This compendium is an impressive hybrid, in 5 parts called “qesm”, of which the first two are lengthy lexical lists supplied with Persian (or other) glosses: 1. Nouns, under 99 topical headings, plus comprehensive lists of pronouns; 2. Verbs, arranged under paradigms by root final-medial-initial.  One manuscript includes Khwarazmian (see CHORASMIA iii. Chorasmian language) in addition to Persian glosses, and others from later eras have been supplied (additionally or alternately) with Eastern Turkish, Ottoman, and Mongolian glosses (Monzavi, 1958, pp. 276-77; Storey III/1, pp. 82-84).  The work thus amply justifies its title, as an Arabicized Iranian’s comprehensive lexical and grammatical manual of the scientific lingua franca, plus a survey of the educated Muslim’s material and cultural universe, arranged in accordance with the traditional universal taxonomy as a matrix for glossaries in contemporary Iranian and Turkic vernaculars.  In the arrangement of its topical lists, and often in the very order of the component items, the Moqaddemat al-adab is so strikingly similar to the Frahang ī Pahlawīg as to suggest a conscious expansion of this rather than just another coincidence of conventional taxonomy.  Thus, while some 17 of the 40 chapters in Ketābal-Bolḡa have approximate counterparts among the 32 chapters of the Frahang, though not in a similar sequence, in the Moqaddema topics or suites of topics (“Livestock and herbivores,” for instance, covers 8 adjacent chapters) correspond to all but 3 of those in the Frahang ī Pahlawīg, often in the same sequence or close proximity.

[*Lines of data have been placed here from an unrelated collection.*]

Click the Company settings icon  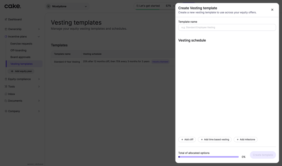point(6,111)
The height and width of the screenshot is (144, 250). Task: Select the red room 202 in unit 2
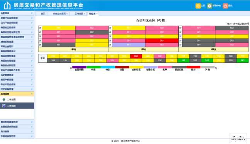pos(162,40)
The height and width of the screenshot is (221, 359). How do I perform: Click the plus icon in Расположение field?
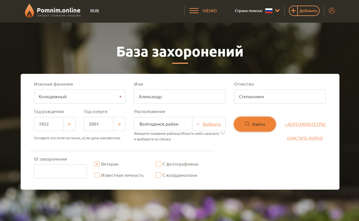198,124
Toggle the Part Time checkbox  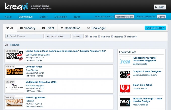click(99, 36)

The Farhang-e Qawwās is probably the second oldest monolingual Persian defining dictionary to have come down to us.  It was compiled at the Ḵalji court of Delhi about the year 1300 by Faḵr-al-Din Mobārakšāh Qawwās Ḡaznavi, a contemporary of Amir Ḵosrow Dehlavi (d. 1325).  Its 1,340 entries are confined to simplex nouns and infinitives, and arranged under 5 thematic headings called baḵš  “part” (whence the work is also known as the Panj-baḵši): 1. The heavens (including religion and the four elements); 2. Minerals; 3. Plants; 4. Animate beings comprising humans and animals; 5. Humankind’s products and activities.  There are subdivisions termed guna and bahr for a total of 26 headings.  Its 20th century editor Naḏir Aḥmad (Tehran, 1974) suggested, on the basis of each work having 5 parts, that Faḵr-e Qawwās might have modeled his work on Zamakšari’s (Introduction, p. 7), even though the respective parts are quite different in kind.  But a cryptic acknowledgment in the preface of the Farhang-e Qawwās of a certain “dastur-e rowšanhuš” (perhaps a Zoroastrian high priest? see DASTUR) raises the intriguing possibility that Faḵr-e Qawwās may have been shown a copy of the Frahang ī Pahlawīg in the dastur’s possession.  Information about Parsi scholarship and activities under the Delhi sultanate is lacking, but during the reign of Akbar I (r. 1542-1605) Zoroastrians were active at the Mughal court, and by the 18th century Parsi scholars in Gujarat had acquired a number of manuscripts of the Frahang ī Pahlawīg, some of which included a New Persian translation of the Pahlavi glosses (Junker, pp. 2-12).  In this field, at least, Islamic Persian scholars may well have maintained an intermittent link with their Zoroastrian forebears.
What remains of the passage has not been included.